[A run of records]

********

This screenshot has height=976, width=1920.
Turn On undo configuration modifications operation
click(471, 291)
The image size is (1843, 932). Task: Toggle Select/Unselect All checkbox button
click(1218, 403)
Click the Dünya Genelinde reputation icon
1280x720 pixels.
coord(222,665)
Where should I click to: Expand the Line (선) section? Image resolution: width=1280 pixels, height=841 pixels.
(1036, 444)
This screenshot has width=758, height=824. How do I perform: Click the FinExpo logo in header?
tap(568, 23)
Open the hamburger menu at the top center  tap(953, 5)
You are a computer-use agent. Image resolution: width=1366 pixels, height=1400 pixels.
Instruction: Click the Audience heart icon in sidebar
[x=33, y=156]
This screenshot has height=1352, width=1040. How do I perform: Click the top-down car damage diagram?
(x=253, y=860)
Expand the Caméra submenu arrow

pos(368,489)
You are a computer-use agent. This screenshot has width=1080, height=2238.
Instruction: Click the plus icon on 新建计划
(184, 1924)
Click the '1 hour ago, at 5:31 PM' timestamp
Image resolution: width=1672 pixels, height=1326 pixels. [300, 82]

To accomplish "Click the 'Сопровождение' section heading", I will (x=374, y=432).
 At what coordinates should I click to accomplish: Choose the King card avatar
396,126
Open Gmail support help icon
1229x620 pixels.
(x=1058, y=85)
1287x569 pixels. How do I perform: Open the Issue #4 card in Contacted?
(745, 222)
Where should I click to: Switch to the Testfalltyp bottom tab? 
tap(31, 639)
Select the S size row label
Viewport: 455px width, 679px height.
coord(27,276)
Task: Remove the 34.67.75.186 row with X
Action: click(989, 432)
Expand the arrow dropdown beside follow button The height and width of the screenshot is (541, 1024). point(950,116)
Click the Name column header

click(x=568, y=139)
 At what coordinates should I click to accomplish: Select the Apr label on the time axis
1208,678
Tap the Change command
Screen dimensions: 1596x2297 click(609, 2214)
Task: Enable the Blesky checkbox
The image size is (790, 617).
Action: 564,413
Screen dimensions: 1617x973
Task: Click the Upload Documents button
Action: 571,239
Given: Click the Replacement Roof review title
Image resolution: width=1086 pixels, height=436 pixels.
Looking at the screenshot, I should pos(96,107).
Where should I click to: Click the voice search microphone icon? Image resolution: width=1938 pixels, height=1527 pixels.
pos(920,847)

********

■ **INSTRUCTIONS TO FOLLOW**: Find every line in the records above that contains the string "coordinates" and copy each one out.

■ **RESULT FOR THIS EXERCISE**:
 At what coordinates should I click to accomplish: Choose the King card avatar
 At what coordinates should I click to accomplish: Select the Apr label on the time axis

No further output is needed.